MSE 298 Seminar (Zoom): Counting Molecules, Dodging Blood Cells - Continuous, Real-time Molecular Measurements Directly in the Living Body

Zoom meeting ID and password provided below
Kevin Plaxco, Ph.D.

Professor
Department of Chemistry and Biochemistry
Department of Mechanical Engineering
Biomolecular Science and Engineering Graduate Program
UC Santa Barbara

Zoom: Meeting ID 928 7114 0676, Passcode 057979

Abstract: The availability of technologies capable of tracking the levels of drugs, metabolites and biomarkers in real time in the living body would revolutionize our understanding of health and our ability to detect and treat disease. Imagine, for example, a dosing regimen that, rather than relying on your watch (“take two pills twice a day”), is instead guided by second-to-second measurements of plasma drug levels wirelessly communicated to your smartphone. Such a technology would likewise provide researchers and clinicians an unprecedented window into neurology and physiology, and could even support ultra-high-precision personalized medicine in which drug dosing is optimized minute-by-minute using closed-loop feedback control. Toward this goal, we have developed a biomimetic, electrochemical sensing platform that supports the high-frequency, real-time measurement of specific molecules (irrespective of their chemical reactivity) in situ in the blood and tissues of awake, freely moving subjects.

Bio: Kevin Plaxco is a professor at UC Santa Barbara, with shared appointments between the Department of Chemistry and Biochemistry, the Department of Mechanical Engineering and the Biomolecular Science and Engineering Graduate Program. He also serves as associate director of campus’s Center for Bioengineering. Prior to joining UCSB in 1998. Plaxco received his doctorate from Caltech and performed postdoctoral studies at Oxford and the University of Washington.
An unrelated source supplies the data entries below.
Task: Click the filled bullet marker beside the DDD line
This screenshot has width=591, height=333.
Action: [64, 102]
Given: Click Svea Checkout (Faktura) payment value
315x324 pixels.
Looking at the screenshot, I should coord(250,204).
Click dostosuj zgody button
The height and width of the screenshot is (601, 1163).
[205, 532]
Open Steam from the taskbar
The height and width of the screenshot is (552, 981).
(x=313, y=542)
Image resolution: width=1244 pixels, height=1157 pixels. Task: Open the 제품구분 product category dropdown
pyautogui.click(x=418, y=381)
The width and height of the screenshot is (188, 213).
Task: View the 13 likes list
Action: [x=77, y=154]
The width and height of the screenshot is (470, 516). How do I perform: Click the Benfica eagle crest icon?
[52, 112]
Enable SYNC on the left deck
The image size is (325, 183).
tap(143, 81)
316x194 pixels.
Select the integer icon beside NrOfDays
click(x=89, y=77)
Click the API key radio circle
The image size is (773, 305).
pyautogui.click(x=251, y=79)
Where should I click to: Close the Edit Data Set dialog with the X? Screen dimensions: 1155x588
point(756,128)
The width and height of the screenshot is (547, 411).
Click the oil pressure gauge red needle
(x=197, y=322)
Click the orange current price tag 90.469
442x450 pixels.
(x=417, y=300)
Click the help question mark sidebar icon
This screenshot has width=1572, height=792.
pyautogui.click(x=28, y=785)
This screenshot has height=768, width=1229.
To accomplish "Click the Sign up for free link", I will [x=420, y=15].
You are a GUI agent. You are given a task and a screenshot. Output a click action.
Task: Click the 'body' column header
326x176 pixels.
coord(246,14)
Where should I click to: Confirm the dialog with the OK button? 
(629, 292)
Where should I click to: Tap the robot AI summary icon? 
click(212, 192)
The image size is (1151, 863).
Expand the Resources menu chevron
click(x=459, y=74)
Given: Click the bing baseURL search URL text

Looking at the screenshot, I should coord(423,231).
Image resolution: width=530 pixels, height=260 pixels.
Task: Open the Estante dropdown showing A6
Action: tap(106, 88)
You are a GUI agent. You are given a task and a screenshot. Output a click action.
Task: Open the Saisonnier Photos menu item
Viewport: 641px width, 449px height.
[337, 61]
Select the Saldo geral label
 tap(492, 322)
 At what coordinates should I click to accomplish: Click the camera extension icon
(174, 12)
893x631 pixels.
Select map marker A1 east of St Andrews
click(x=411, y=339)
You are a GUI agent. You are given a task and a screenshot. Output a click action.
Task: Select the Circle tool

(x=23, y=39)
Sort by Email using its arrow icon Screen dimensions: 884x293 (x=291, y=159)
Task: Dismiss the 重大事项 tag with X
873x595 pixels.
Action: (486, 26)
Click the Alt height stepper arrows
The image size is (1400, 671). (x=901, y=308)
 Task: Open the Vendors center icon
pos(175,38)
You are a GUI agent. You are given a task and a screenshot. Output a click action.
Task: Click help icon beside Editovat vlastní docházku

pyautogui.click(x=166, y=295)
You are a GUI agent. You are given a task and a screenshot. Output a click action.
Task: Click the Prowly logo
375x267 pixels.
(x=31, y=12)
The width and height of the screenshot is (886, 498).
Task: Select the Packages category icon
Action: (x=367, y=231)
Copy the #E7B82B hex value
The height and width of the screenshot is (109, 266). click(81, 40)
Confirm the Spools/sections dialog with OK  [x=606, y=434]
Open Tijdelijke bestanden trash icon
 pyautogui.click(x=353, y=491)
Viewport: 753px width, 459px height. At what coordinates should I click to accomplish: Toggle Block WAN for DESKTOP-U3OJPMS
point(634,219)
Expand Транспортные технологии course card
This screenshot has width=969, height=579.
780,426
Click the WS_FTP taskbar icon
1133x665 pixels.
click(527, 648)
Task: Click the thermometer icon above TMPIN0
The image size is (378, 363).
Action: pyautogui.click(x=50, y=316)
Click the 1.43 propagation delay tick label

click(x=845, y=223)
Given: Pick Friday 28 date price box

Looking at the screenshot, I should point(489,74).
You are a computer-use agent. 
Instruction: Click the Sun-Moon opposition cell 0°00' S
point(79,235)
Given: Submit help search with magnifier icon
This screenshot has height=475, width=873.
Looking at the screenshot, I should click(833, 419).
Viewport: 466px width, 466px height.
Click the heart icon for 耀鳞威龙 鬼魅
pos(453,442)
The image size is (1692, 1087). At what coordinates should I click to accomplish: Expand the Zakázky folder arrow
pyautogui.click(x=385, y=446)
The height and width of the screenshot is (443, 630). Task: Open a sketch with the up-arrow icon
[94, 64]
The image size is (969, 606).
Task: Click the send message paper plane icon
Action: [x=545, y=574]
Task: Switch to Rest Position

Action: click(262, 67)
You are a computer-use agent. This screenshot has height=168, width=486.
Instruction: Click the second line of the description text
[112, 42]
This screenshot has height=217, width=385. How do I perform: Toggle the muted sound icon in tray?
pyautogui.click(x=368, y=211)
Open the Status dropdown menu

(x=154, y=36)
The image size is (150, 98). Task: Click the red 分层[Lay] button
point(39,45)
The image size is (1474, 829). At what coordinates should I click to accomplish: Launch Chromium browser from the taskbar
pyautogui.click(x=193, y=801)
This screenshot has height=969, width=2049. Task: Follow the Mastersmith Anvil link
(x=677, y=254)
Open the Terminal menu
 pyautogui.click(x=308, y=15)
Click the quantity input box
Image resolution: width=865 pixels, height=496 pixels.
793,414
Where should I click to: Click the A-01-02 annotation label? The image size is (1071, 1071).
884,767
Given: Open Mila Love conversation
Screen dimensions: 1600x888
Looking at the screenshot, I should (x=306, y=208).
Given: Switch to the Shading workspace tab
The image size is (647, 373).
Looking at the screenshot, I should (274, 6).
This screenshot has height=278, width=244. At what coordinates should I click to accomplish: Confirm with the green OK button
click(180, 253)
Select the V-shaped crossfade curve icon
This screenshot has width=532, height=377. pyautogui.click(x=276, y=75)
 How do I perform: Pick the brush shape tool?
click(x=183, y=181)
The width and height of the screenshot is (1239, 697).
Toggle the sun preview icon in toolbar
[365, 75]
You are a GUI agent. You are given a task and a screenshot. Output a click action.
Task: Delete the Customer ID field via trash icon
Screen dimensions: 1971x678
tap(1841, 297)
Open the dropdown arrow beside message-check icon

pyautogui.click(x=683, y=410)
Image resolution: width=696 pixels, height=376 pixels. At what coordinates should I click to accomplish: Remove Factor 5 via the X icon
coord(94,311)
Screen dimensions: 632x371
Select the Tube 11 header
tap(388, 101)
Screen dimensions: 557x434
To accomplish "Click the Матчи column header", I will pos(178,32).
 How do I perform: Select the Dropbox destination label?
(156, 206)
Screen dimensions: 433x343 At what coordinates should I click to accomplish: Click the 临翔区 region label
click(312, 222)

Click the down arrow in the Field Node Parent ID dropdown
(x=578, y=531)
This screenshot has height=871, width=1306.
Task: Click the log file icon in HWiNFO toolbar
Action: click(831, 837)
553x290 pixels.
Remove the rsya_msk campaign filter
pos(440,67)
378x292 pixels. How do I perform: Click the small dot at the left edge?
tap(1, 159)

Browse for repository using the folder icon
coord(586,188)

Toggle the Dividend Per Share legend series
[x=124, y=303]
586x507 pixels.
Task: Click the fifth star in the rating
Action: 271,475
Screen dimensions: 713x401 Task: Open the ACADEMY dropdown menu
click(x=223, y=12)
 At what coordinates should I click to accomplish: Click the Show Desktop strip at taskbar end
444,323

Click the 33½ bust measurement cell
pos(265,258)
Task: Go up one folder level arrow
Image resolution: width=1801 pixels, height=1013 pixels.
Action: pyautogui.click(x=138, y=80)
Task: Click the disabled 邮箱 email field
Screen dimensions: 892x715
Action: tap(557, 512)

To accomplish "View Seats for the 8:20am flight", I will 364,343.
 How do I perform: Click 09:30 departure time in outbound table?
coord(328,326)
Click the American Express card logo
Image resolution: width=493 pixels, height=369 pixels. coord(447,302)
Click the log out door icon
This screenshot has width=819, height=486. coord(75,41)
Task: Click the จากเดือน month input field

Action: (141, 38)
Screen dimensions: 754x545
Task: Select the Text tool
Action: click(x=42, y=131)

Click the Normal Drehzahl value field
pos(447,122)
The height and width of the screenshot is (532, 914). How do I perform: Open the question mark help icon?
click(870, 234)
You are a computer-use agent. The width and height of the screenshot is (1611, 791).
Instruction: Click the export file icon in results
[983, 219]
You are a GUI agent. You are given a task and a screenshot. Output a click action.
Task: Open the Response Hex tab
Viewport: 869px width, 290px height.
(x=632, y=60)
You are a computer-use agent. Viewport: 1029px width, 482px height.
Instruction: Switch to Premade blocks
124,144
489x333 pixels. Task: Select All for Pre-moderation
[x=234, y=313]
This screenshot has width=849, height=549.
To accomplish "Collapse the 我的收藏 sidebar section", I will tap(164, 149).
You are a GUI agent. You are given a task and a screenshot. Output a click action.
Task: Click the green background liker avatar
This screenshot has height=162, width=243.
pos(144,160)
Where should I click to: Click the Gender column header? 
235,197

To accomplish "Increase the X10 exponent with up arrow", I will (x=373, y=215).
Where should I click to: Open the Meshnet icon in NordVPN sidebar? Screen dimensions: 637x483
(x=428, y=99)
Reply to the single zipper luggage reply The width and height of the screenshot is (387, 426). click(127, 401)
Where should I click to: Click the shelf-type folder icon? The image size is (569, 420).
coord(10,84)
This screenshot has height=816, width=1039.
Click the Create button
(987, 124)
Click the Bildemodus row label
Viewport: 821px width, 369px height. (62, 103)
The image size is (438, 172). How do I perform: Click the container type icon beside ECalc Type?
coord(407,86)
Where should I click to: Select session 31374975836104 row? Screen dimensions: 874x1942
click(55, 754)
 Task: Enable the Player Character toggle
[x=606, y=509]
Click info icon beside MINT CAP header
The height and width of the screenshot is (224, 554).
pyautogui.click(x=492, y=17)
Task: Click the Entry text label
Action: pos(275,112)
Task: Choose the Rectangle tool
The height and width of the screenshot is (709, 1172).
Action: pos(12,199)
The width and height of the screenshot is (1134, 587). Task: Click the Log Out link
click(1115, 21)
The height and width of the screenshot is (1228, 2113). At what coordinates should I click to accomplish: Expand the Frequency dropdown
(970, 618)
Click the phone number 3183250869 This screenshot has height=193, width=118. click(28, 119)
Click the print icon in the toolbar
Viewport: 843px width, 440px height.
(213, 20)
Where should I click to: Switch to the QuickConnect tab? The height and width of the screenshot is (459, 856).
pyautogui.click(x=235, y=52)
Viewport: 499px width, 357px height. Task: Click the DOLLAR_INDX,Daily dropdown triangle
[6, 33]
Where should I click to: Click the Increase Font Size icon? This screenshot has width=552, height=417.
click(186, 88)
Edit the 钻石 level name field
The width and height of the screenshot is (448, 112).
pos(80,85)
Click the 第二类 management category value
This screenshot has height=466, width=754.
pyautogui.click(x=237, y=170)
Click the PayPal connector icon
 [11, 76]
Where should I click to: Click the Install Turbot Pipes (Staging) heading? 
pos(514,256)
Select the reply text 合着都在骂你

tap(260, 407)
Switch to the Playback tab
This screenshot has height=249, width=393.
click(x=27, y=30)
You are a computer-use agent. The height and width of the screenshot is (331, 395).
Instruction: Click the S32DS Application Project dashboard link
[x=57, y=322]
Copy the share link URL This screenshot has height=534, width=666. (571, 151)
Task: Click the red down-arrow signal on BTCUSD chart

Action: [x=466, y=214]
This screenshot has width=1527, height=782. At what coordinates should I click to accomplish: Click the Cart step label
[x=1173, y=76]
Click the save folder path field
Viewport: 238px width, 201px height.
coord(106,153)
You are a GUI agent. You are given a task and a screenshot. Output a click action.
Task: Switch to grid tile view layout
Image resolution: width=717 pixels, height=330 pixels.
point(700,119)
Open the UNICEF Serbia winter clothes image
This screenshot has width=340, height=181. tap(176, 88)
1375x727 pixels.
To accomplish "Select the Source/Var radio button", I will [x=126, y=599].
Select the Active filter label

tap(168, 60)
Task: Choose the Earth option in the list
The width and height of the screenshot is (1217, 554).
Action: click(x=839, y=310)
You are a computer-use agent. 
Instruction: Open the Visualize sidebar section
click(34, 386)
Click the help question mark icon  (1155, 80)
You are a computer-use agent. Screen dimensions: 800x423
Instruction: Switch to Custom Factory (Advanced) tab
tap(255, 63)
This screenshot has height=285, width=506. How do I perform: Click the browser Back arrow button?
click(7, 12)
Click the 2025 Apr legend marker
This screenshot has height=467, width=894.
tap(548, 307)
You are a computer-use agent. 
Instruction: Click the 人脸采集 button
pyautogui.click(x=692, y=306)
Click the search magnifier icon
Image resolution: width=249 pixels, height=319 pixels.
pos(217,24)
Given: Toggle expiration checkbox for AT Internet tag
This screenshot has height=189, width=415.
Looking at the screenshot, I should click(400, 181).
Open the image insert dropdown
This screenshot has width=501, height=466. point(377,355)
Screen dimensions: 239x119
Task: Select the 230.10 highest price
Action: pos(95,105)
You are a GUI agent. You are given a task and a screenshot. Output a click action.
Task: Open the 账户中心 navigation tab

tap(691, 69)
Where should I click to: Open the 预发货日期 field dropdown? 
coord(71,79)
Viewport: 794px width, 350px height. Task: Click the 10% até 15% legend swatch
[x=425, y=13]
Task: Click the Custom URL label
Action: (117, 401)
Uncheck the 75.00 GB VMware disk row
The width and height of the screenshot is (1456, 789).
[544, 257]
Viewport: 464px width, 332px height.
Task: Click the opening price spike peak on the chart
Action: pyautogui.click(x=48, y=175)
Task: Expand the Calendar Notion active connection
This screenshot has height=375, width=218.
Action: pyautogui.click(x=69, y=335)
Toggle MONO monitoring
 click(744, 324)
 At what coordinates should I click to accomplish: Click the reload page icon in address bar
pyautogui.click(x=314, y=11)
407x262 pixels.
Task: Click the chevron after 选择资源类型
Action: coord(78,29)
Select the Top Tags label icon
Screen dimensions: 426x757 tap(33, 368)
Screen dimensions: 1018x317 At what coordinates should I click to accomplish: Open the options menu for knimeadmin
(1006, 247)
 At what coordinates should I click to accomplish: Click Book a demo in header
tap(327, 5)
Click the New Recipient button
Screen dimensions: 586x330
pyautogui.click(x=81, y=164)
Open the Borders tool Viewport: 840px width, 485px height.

Plaxco’s research focus is on the physics of biomolecular folding and its engineering applications. A major aim of the group’s applied research is to harness the speed and specificity of folding in the development of sensors, adaptable surfaces and smart materials. He has co-authored more than 200 papers and a dozen patents on protein folding, protein dynamics and folding-based sensors, and he is recognized by Thomson Reuters as one of the most highly cited chemists of the prior decade. Plaxco serves on the scientific boards of a half dozen biotechnology firms (several of which are commercializing technologies developed by his group) and has also written a popular science book on astrobiology.